Friday, November 27, 2009

GERMANY V. ITALY LAWSUIT TO TEST SOVEREIGN IMMUNITY RULES


          A pending a lawsuit filed late last year by Germany against Italy before the International Court of Justice provides a very interesting occasion for treatment by the Court of the rules of international law pertaining to sovereign immunity.  Germany contends that Italy is violating those rules by permitting (recently via the Italian Supreme Court) the litigation of claims and entry of judgments in Italian courts (and the registration there of foreign judgments) against Germany by Italian citizens and others involving alleged wrongful actions taken by the German military and officials during World War II, such as the forced deportation of such persons to Germany and their subjection to forced labor there during the War.  Briefing is proceeding  pursuant to a Court-ordered schedule, to culminate at the end of this year, with oral arguments and a decision possible next year.  The German contentions are stated in the German application filed with the Court, equivalent to a complaint in domestic US litigation.  Germany claims that these actions of the Italian courts violate rules of international law providing for the immunity of foreign governments in the courts of another countries.
          Historically, the main exceptions recognized to that sovereign immunity have been for claims relating to actions of foreign governments constituting commercial activity.  However, more recently, some countries have also begun to assert jurisdiction over foreign states (and exceptions to sovereign immunity) for claims related to non-commercial activities, such as alleged involvement in terrorism and violations of certain international human rights.  It is on the latter basis that Italian courts have recognized jurisdiction over the claims against Germany, even approving the attachment of Italian real estate owned by German Government entities in connection with enforcement of the judgments obtained against that Government.  A number of commentators have criticized this result, and the courts of other countries have reached the opposite result.  The ICJ itself has previously sustained a sovereign-immunity-based challenge by a country to an assertion of criminal jurisdiction over one of its top national officials by other country based on the alleged involvement of that official in gross human rights violations. E.g., Dem. Rep. Congo v. Belgium.
          The outcome of the Germany v. Italy case will be of particular interest to American international lawyers, as the United States law, particularly in the Foreign Sovereign Immunities Act, (28 USC 1602-1607) and recent amendments thereto contains assertions of extraterritorial jurisdiction, including for attachment of foreign sovereign assets, and corresponding exceptions to foreign sovereign immunity (e.g., for so-called state-sponsored terrorism) that are similar in important espects to those contained in Italian law being challenged by Germany.  An interesting analysis of the pending ICJ case is provided in a recent publication of the American Society of International Law.

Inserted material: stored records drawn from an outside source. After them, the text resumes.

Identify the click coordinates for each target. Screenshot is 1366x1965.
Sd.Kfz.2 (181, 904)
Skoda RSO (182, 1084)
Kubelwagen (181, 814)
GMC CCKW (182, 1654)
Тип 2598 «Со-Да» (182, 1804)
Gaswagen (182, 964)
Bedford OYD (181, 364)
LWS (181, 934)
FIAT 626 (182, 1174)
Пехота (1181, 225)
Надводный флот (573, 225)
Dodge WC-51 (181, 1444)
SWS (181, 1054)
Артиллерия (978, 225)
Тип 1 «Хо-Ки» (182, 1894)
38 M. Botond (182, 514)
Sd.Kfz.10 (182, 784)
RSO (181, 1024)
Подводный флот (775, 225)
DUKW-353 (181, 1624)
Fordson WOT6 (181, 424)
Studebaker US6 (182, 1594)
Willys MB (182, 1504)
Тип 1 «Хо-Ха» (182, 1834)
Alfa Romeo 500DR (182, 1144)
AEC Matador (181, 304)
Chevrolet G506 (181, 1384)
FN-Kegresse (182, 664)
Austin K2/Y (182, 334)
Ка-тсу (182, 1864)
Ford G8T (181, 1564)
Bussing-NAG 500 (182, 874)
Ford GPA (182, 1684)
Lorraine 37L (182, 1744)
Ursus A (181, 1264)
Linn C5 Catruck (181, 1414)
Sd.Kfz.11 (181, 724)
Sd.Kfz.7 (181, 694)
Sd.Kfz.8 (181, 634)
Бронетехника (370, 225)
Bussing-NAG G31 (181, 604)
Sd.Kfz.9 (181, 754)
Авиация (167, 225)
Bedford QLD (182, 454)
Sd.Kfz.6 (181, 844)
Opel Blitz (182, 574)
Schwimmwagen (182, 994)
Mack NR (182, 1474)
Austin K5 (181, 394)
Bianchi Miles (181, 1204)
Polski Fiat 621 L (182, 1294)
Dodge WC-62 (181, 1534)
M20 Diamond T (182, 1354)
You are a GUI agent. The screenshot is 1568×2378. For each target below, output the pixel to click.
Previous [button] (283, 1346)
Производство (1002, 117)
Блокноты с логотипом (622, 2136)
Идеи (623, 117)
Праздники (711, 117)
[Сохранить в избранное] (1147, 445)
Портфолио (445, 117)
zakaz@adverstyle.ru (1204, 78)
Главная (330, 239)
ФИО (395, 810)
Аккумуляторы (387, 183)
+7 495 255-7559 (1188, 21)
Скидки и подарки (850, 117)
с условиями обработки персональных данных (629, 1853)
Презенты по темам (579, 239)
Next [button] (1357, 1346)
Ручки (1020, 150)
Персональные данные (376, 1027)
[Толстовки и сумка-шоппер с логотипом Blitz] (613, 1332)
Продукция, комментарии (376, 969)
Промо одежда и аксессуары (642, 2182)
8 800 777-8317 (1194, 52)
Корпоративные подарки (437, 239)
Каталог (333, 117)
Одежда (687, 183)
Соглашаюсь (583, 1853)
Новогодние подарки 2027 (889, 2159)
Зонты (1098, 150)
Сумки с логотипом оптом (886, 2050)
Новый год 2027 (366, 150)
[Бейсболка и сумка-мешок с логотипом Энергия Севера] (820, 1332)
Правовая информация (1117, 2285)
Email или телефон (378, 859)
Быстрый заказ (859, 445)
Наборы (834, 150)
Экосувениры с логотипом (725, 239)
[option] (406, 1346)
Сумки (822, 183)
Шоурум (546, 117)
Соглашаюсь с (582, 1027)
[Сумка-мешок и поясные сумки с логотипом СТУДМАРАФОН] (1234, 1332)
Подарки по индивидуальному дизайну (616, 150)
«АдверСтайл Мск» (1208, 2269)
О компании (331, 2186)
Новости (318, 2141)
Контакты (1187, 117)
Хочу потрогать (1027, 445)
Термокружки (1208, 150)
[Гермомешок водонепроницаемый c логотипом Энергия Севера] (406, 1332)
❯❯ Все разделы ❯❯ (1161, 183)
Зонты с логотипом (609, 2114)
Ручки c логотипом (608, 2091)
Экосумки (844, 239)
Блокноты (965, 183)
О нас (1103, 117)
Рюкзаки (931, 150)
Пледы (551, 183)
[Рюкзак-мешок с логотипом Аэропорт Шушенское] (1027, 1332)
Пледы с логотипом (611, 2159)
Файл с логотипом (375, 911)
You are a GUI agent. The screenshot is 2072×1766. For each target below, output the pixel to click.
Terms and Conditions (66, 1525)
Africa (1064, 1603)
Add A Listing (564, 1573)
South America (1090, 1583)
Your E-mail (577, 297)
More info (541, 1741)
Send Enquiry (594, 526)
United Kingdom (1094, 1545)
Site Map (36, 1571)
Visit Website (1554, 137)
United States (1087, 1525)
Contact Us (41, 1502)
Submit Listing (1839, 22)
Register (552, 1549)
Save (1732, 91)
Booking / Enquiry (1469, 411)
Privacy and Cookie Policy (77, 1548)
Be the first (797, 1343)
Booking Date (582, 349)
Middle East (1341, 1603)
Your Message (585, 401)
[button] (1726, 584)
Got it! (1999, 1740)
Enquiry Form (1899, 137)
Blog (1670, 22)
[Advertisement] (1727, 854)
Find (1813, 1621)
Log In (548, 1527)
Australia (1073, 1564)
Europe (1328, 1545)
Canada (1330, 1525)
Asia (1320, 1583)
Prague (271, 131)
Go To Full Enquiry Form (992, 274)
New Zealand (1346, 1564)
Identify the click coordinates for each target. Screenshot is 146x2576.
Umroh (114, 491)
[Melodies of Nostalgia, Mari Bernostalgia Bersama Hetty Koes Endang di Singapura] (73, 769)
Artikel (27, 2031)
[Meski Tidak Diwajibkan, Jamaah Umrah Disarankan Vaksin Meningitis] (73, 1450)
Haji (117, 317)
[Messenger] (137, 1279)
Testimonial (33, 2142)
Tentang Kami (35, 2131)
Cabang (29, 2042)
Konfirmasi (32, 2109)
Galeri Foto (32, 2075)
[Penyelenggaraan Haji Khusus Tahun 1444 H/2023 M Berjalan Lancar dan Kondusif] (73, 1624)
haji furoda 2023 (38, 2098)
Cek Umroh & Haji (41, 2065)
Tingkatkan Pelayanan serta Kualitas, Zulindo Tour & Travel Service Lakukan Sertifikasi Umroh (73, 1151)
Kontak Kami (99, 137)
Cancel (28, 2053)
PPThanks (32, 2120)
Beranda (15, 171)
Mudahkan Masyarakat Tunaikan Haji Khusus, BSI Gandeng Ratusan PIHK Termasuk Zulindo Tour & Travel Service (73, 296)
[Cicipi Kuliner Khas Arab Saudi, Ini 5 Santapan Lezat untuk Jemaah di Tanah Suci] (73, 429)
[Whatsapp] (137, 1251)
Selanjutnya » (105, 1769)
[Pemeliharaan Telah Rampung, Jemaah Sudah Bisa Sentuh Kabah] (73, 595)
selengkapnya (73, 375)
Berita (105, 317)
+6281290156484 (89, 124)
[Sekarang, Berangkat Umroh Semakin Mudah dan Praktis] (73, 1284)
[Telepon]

Thursday, November 26, 2009

SUMMARY JUDGMENT FOR FIRM CLIENTS IN CASE INVOLVING BANKING AND FINANCIAL INSTRUMENTS REGULATIONS


A Fulton County, GA Superior Court judge recently awarded summary judgment to clients of the Roger C. Wilson Law Firm on all claims by those clients in a case involving state and federal banking and financial instruments regulations, and state law rules governing administration of estates.  Judge Alford Dempsey entered summary judgment in favor of Firm clients Mark and Reid Tuvim, acting individually and as administrators of their mother's estate, ruling that a number of financial instruments made by the Tuvims' deceased mother were properly assets of the estate and did not pass to a corporate entity under purported terms of the underlying instruments.  This followed a ruling of the Georgia Supreme Court earlier this year also in favor of the Firm clients, in which the Supreme Court reversed a trial court's earlier rulings and verdict to the contrary.  (The case was transferred to Judge Dempsey after appeal, solely as part of an administrative re-allocation of cases in the Superior Court, having nothing to do with this case.)  In a ruling of first impression in important respects, a majority of the Supreme Court agreed with the Tuvims' argument that to transfer those assets to a corporate entity would in the circumstances of this case directly contravene federal and state banking and financial instruments laws.  The Court also sided with the Tuvims in their arguments that equitable doctrines such as cy pres, constructive trust, and unjust enrichment were not properly applicable to circumvent these state and federal financial rules.  After remand by the Supreme Court, further litigation ensued over certain aspects of these issues.  Upon further briefing and oral arguments, Judge Dempsey ruled in favor of the Tuvims on all claims.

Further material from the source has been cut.